=== Begin Enclosure ===

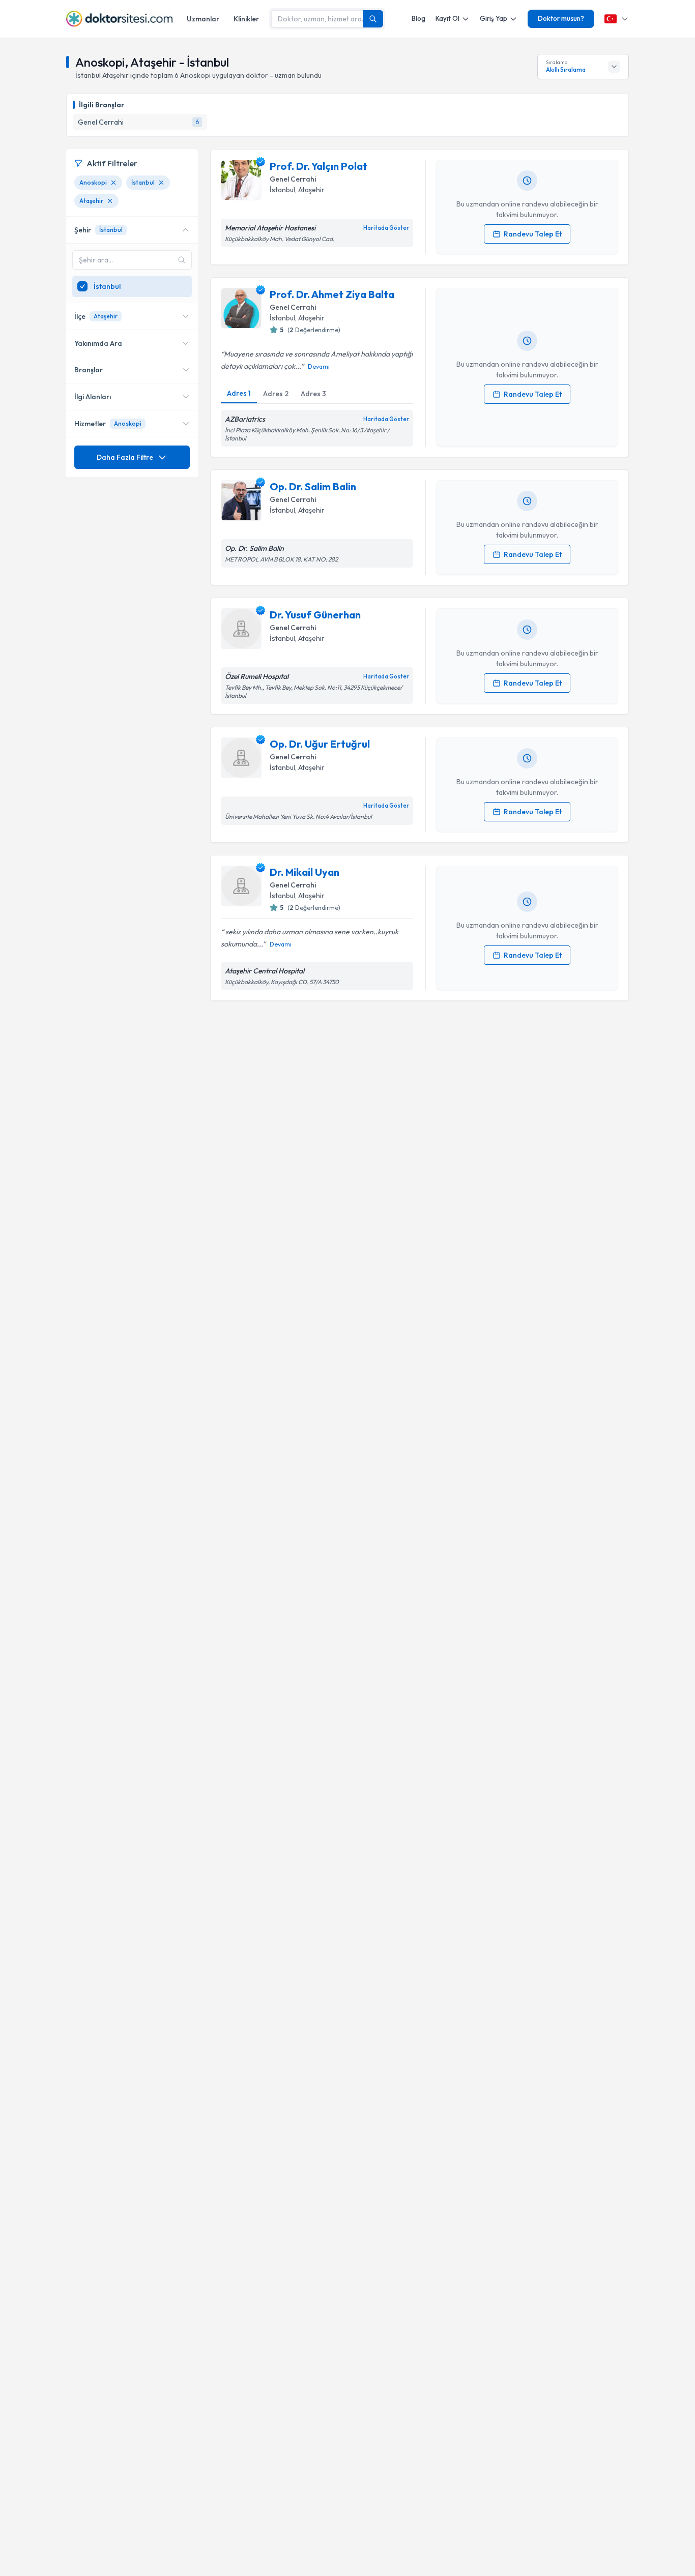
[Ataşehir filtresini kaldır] (109, 200)
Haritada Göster (386, 227)
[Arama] (373, 18)
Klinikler (246, 18)
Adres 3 (313, 393)
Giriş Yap (493, 18)
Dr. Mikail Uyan (304, 872)
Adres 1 (239, 393)
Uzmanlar (203, 18)
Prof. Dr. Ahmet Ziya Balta (332, 294)
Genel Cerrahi (293, 179)
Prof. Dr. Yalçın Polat (318, 166)
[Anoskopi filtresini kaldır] (113, 182)
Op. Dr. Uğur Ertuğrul (320, 743)
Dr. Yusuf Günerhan (315, 614)
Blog (418, 18)
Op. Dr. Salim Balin (313, 486)
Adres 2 (275, 393)
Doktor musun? (561, 18)
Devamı (319, 366)
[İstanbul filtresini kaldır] (161, 182)
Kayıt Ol (447, 18)
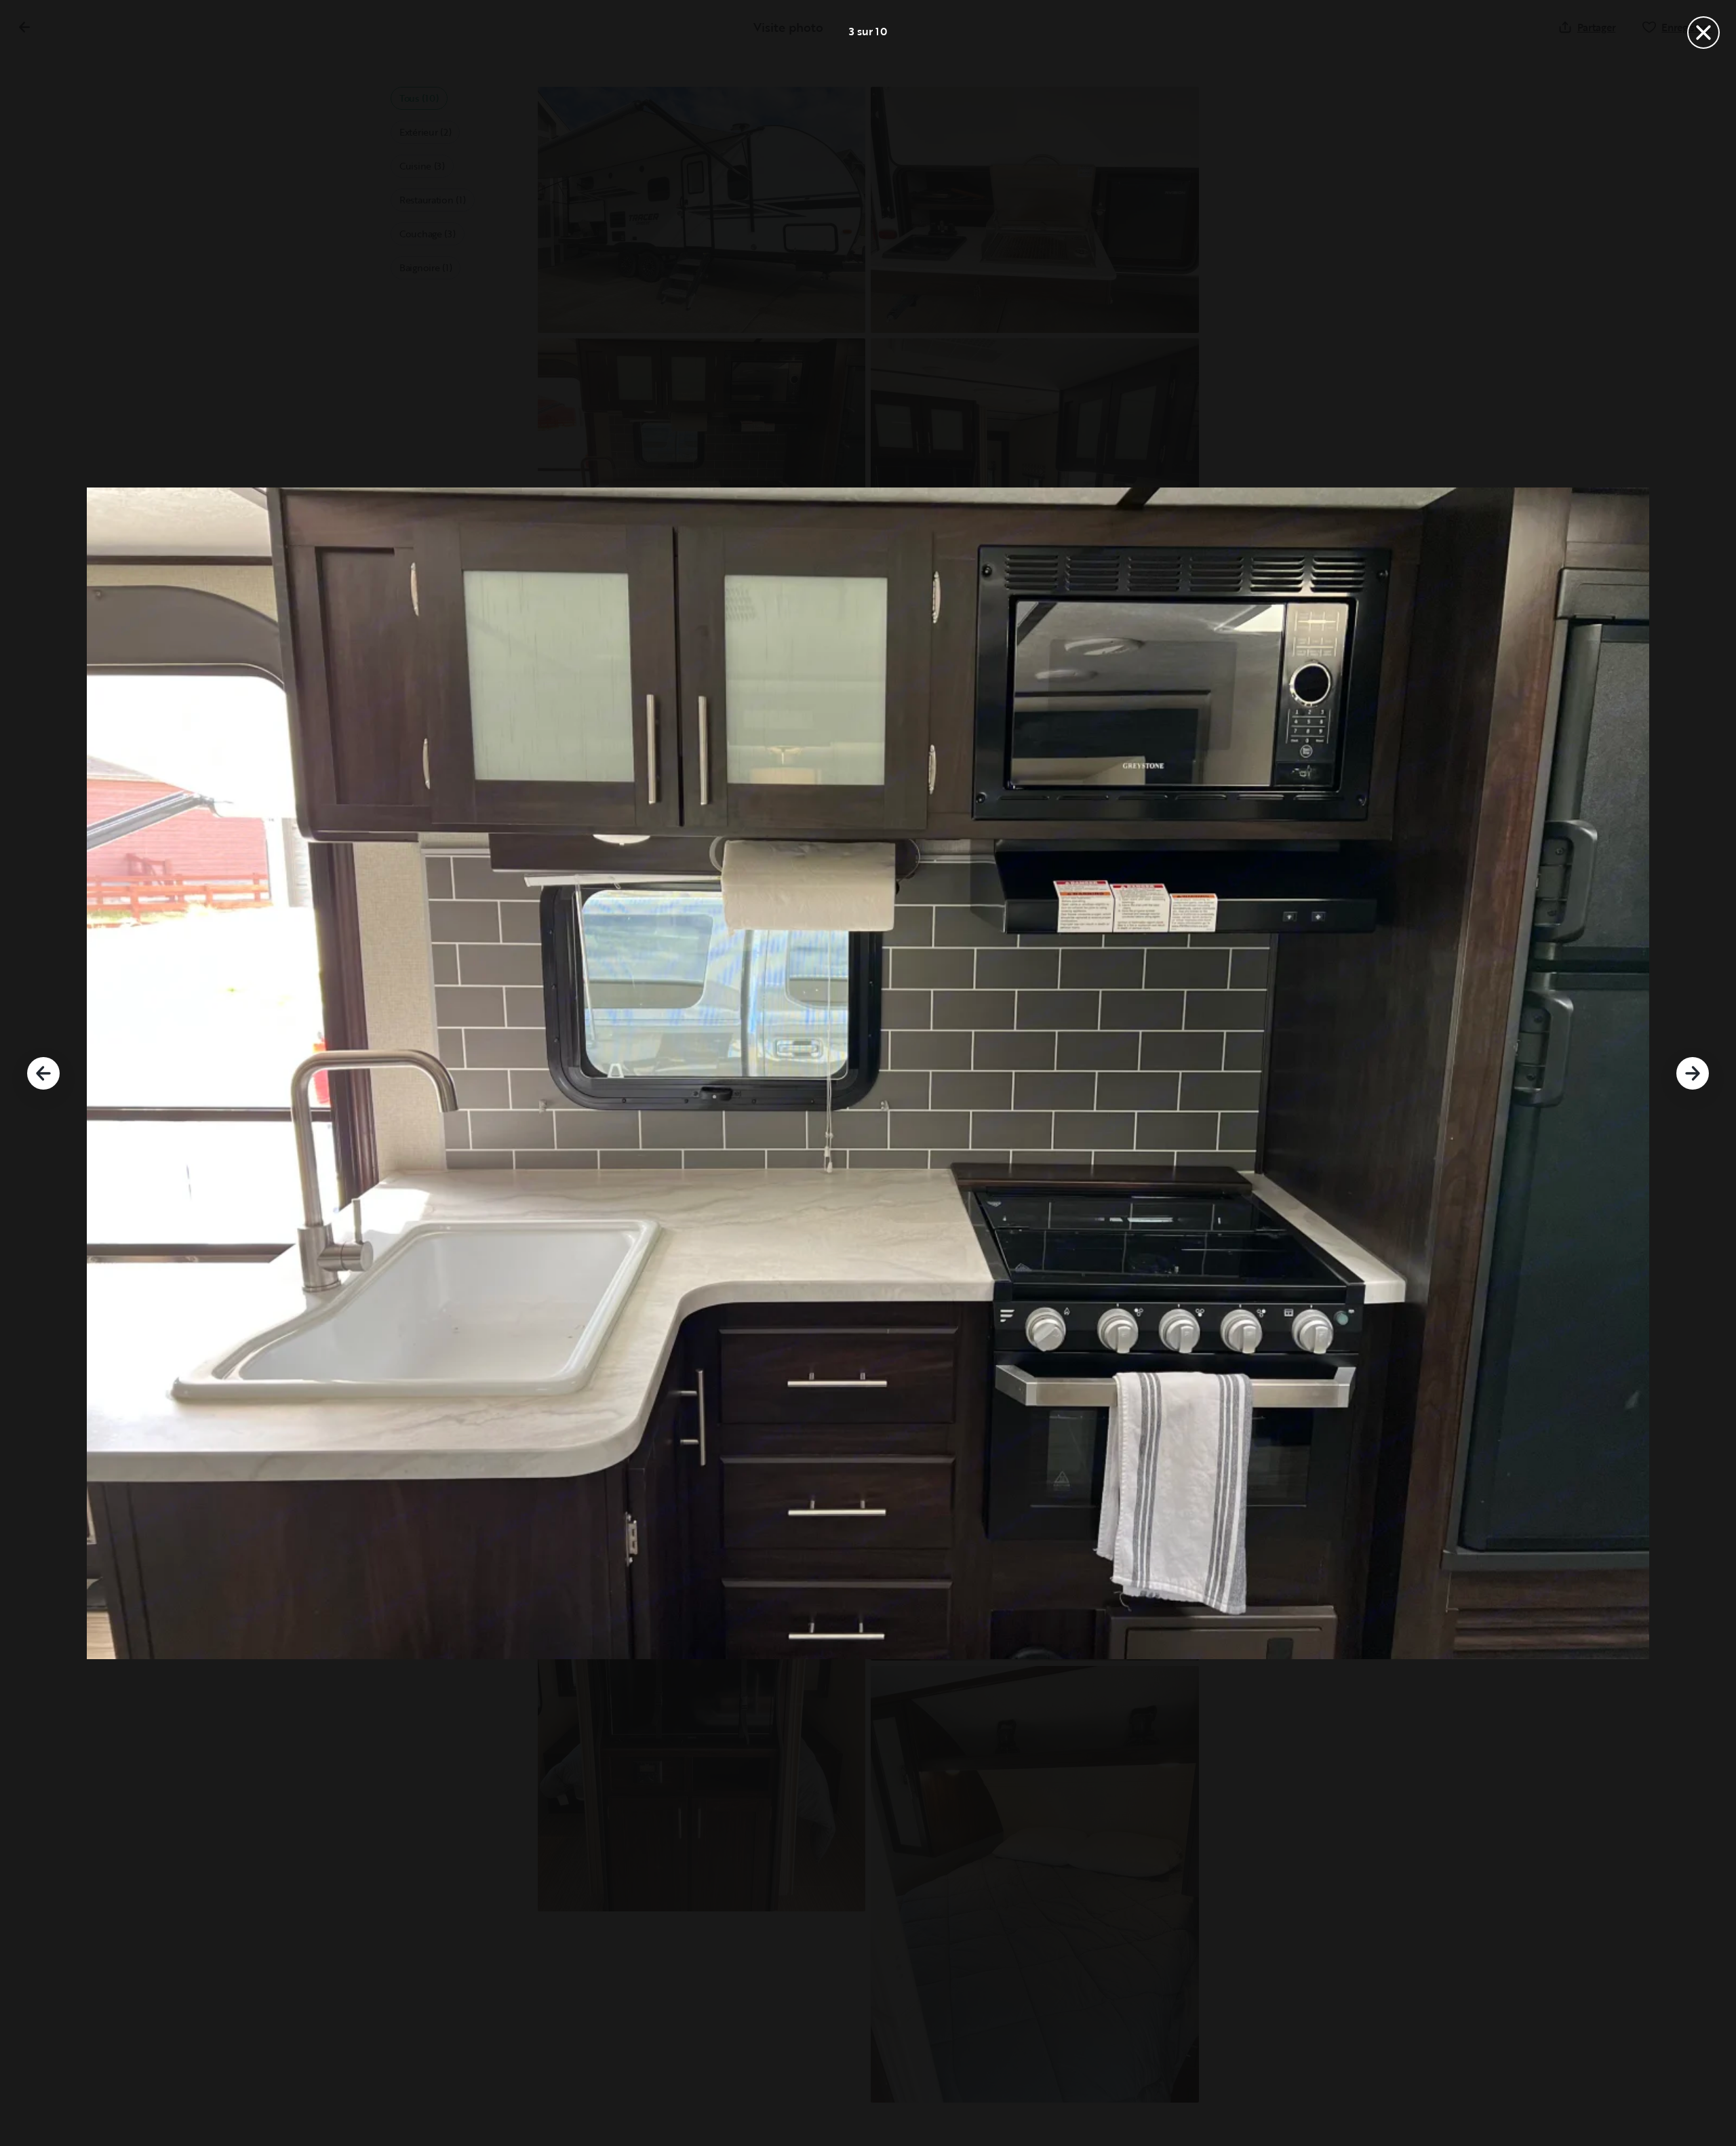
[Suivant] (1692, 1073)
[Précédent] (43, 1073)
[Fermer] (1703, 32)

=== End Enclosure ===

Write the data out again exactly, but without its images.

* _Exercise solution_
[Ataşehir filtresini kaldır] (109, 200)
Haritada Göster (386, 227)
[Arama] (373, 18)
Klinikler (246, 18)
Adres 3 (313, 393)
Giriş Yap (493, 18)
Dr. Mikail Uyan (304, 872)
Adres 1 (239, 393)
Uzmanlar (203, 18)
Prof. Dr. Ahmet Ziya Balta (332, 294)
Genel Cerrahi (293, 179)
Prof. Dr. Yalçın Polat (318, 166)
[Anoskopi filtresini kaldır] (113, 182)
Op. Dr. Uğur Ertuğrul (320, 743)
Dr. Yusuf Günerhan (315, 614)
Blog (418, 18)
Op. Dr. Salim Balin (313, 486)
Adres 2 (275, 393)
Doktor musun? (561, 18)
Devamı (319, 366)
[İstanbul filtresini kaldır] (161, 182)
Kayıt Ol (447, 18)
[Suivant] (1692, 1073)
[Précédent] (43, 1073)
[Fermer] (1703, 32)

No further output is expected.